## Aim of the exercise
Print exactly the lines that run from the one containing "Where should I click to: Click" to the final line of the data, both included, and print none of the pictures.
--- Supplied material ---
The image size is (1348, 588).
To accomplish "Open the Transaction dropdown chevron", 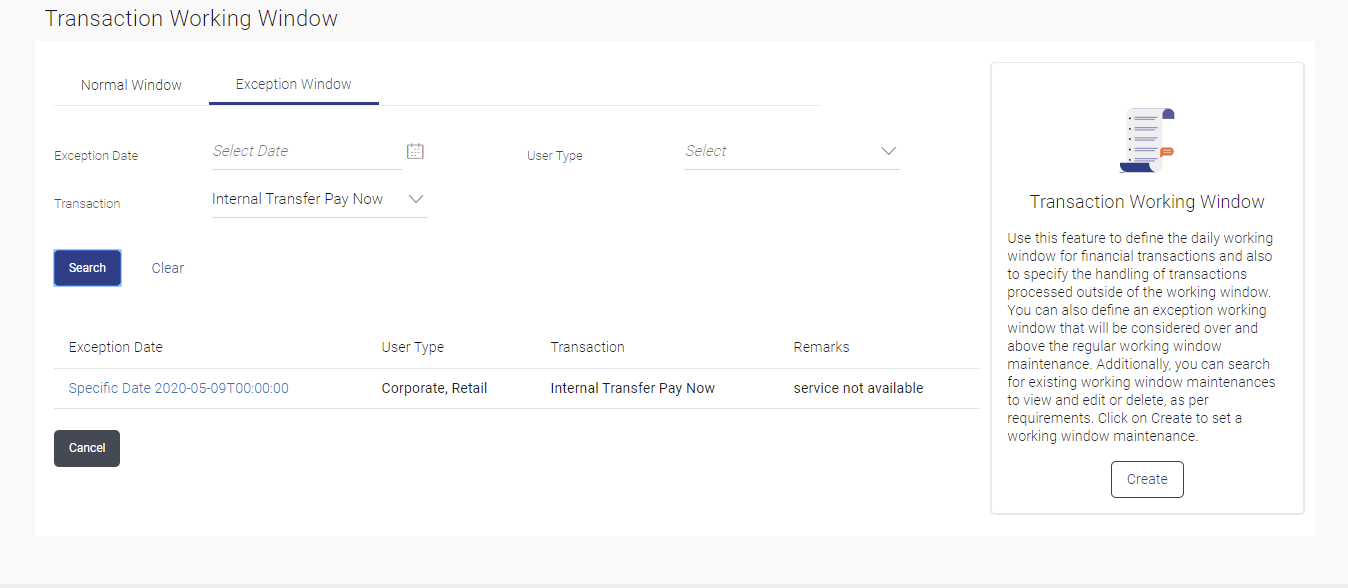I will (416, 199).
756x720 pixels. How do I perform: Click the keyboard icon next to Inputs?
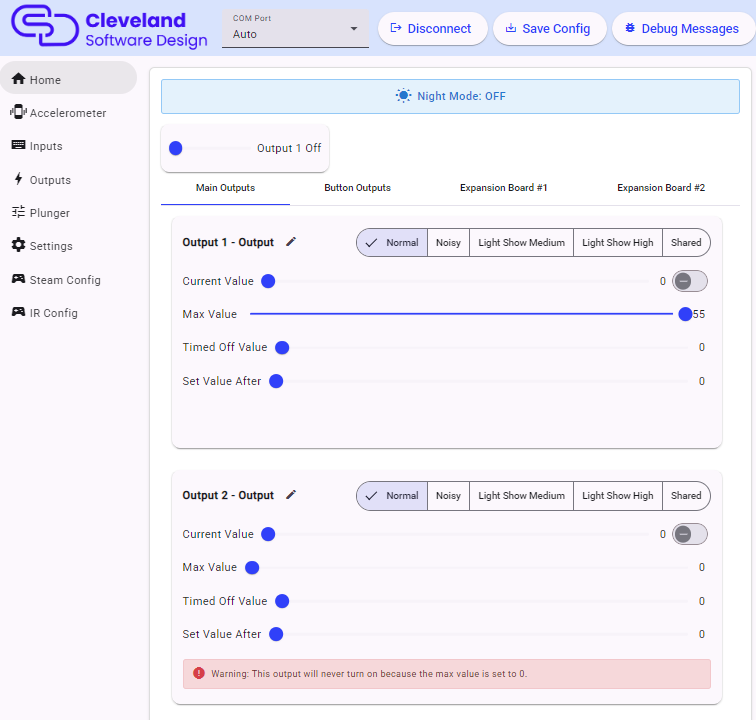click(x=18, y=146)
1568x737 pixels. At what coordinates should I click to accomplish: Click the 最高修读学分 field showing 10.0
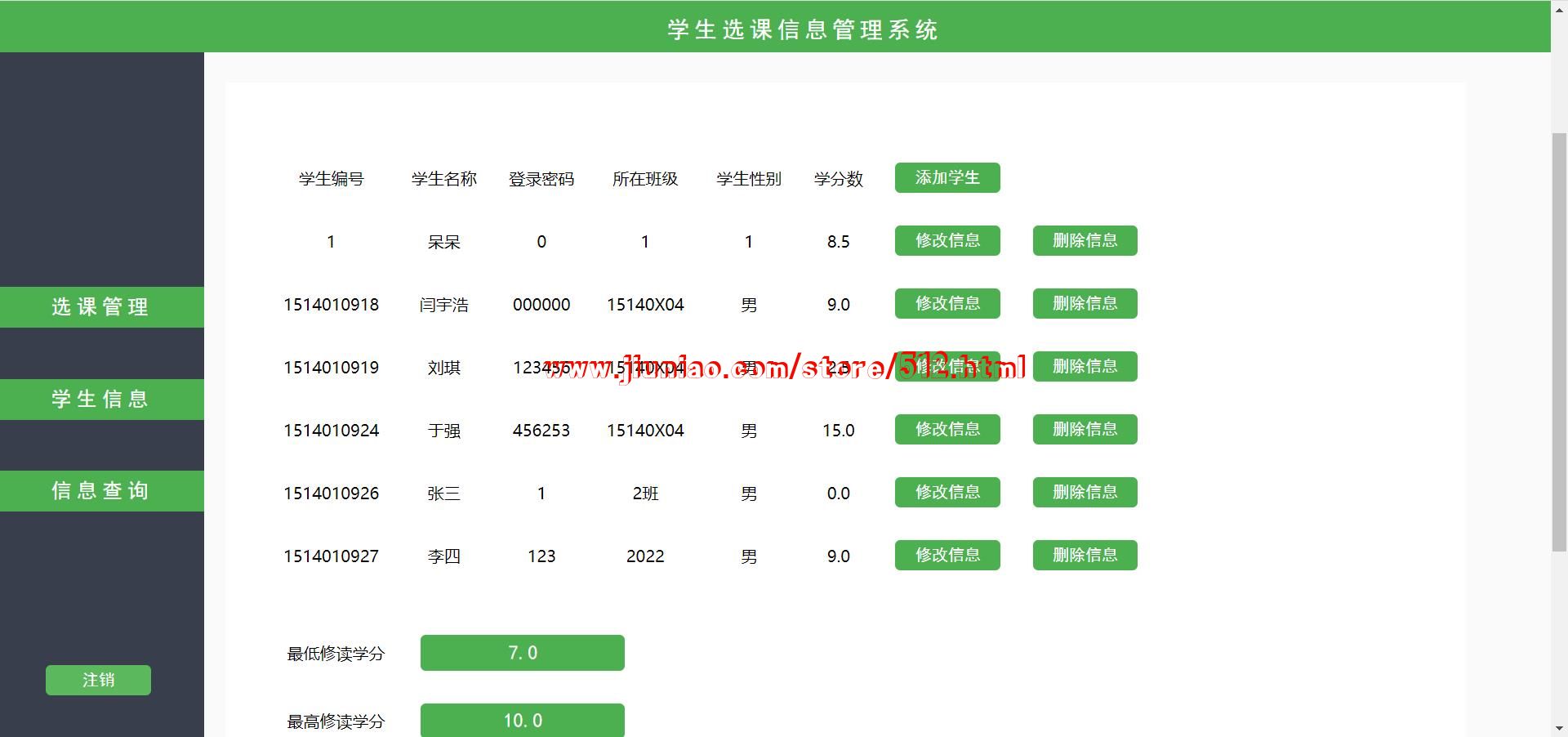[x=522, y=721]
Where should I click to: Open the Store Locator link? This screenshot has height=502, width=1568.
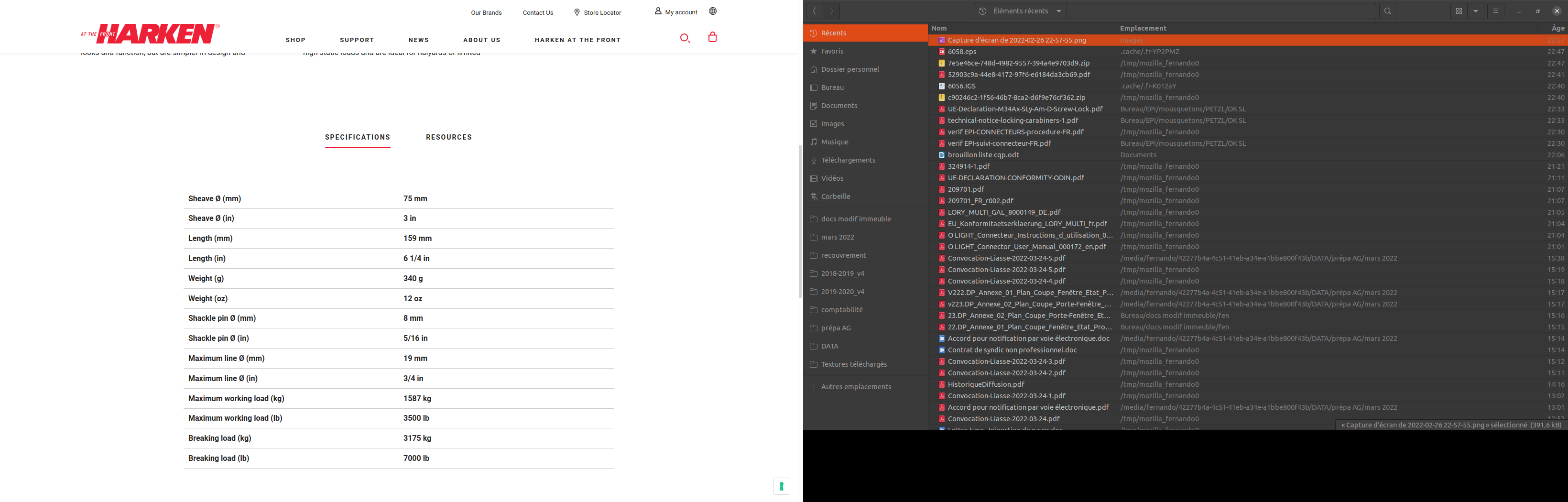point(597,13)
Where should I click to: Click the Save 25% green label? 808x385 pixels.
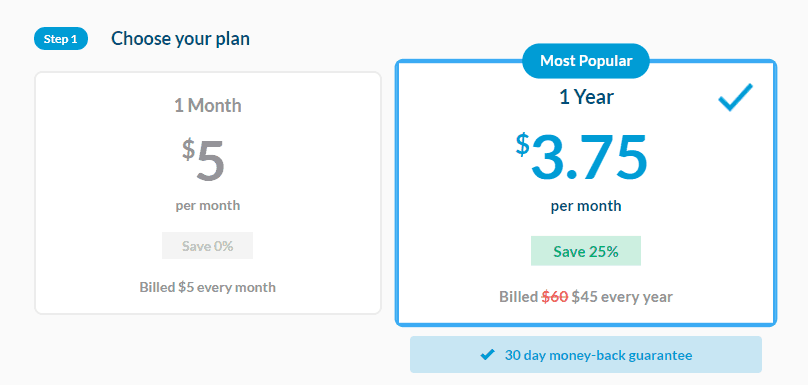(x=586, y=252)
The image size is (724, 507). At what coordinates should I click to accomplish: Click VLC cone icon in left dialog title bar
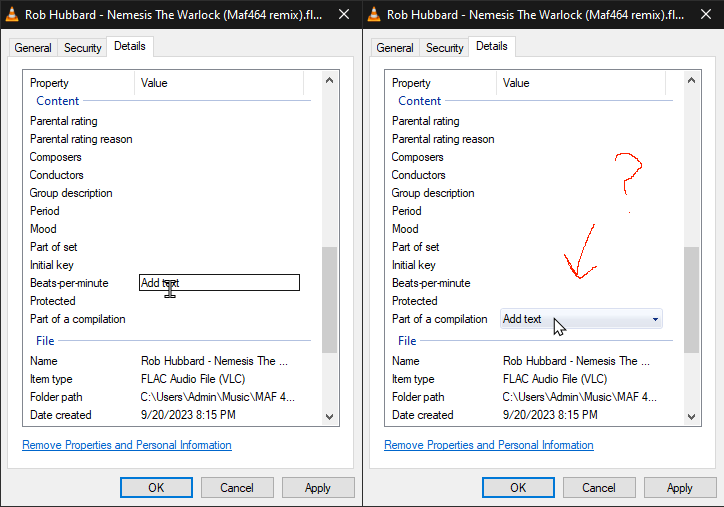(12, 15)
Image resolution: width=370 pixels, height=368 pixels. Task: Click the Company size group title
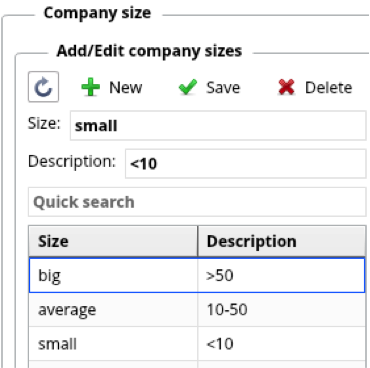tap(97, 13)
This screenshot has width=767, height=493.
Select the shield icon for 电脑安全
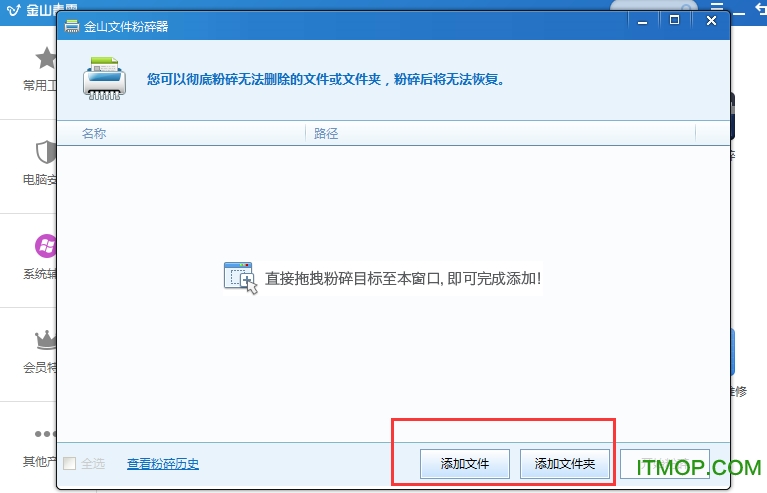point(45,152)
---
## Answer section
Where should I click to: Click the Save 25% green label? 808x385 pixels.
(x=586, y=252)
The image size is (724, 507). At what coordinates should I click to accomplish: Click VLC cone icon in left dialog title bar
(12, 15)
Image resolution: width=370 pixels, height=368 pixels. Task: Click the Company size group title
tap(97, 13)
This screenshot has width=767, height=493.
Select the shield icon for 电脑安全
point(45,152)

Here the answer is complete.